Rickie Fowler has always had a unique swing, with its signature “flat” arm position at the top and the hard sling through the ball. He’s one of the guys you can recognise from two fairways over – even if he isn’t wearing technicolor Puma gear.
Given that the 175-centimetre, 68-kilogram Fowler averaged 281 metres off the tee while winning the Honda Classic by four over Morgan Hoffman, it’s natural for the average player to want to try to get some of what Rickie has.
But if all you try to do is make your arms and the clubhead go flatter on the downswing, you’re missing the boat – and you’re probably going to make your game worse.

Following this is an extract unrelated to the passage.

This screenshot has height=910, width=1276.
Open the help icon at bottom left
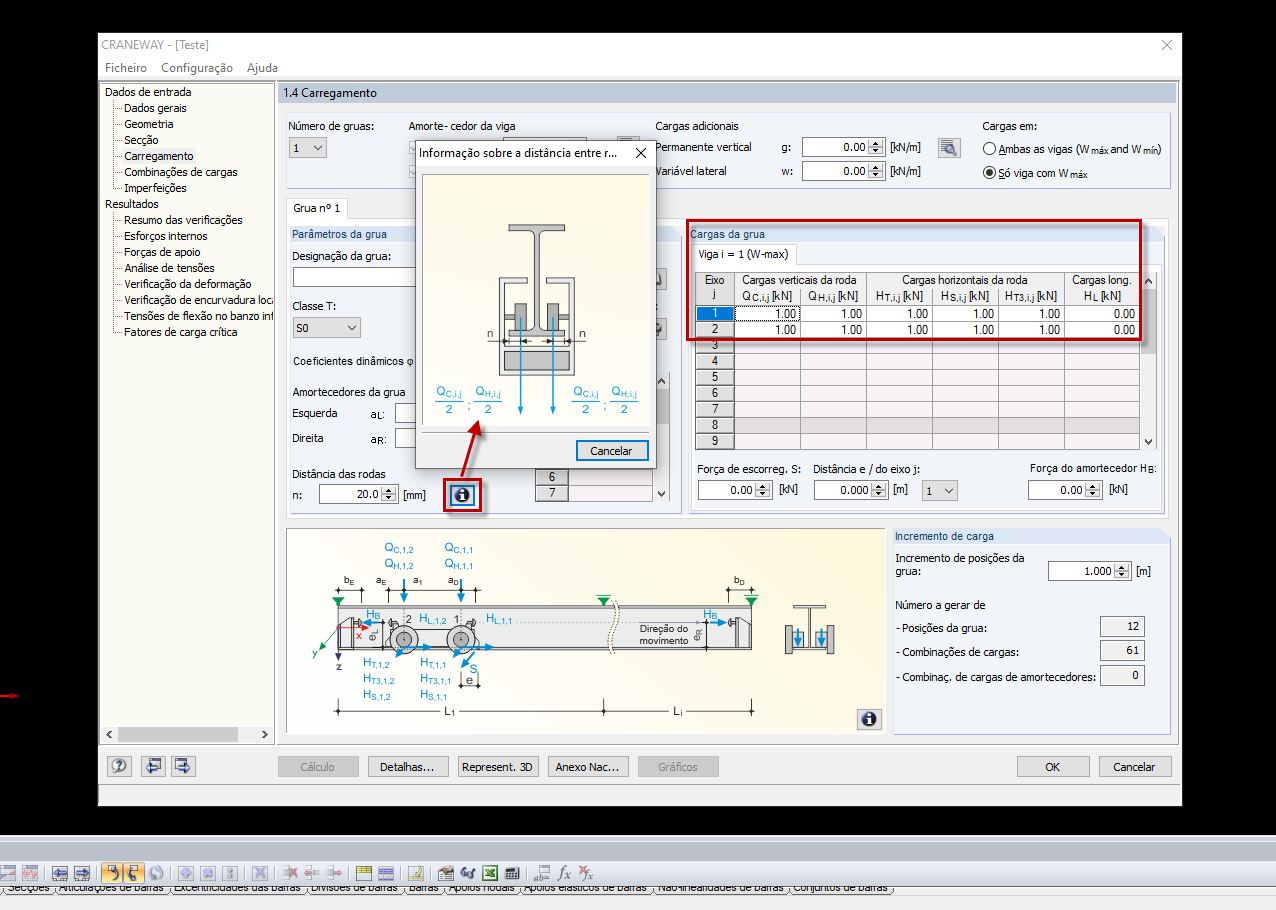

“Everybody talks about him ‘Laying the club down’ or ‘Holding lag’, but that’s not what he’s doing,” says Golf Digest Best Young Teacher Michael Jacobs, who runs the X Golf School in Manorville, New York. “On the downswing, the hands move on a certain plane, and so does the clubhead. The players who produce the most efficient speed swing on a ‘magic angle’ – where the clubhead and the hands move toward being on the same angle.”
What does this mean in English? Trying to make the clubhead go “flatter” by pushing it towards the ground, or trying to make it “lag” by preventing it from moving towards the ball messes up this “magic angle” that Fowler uses so well.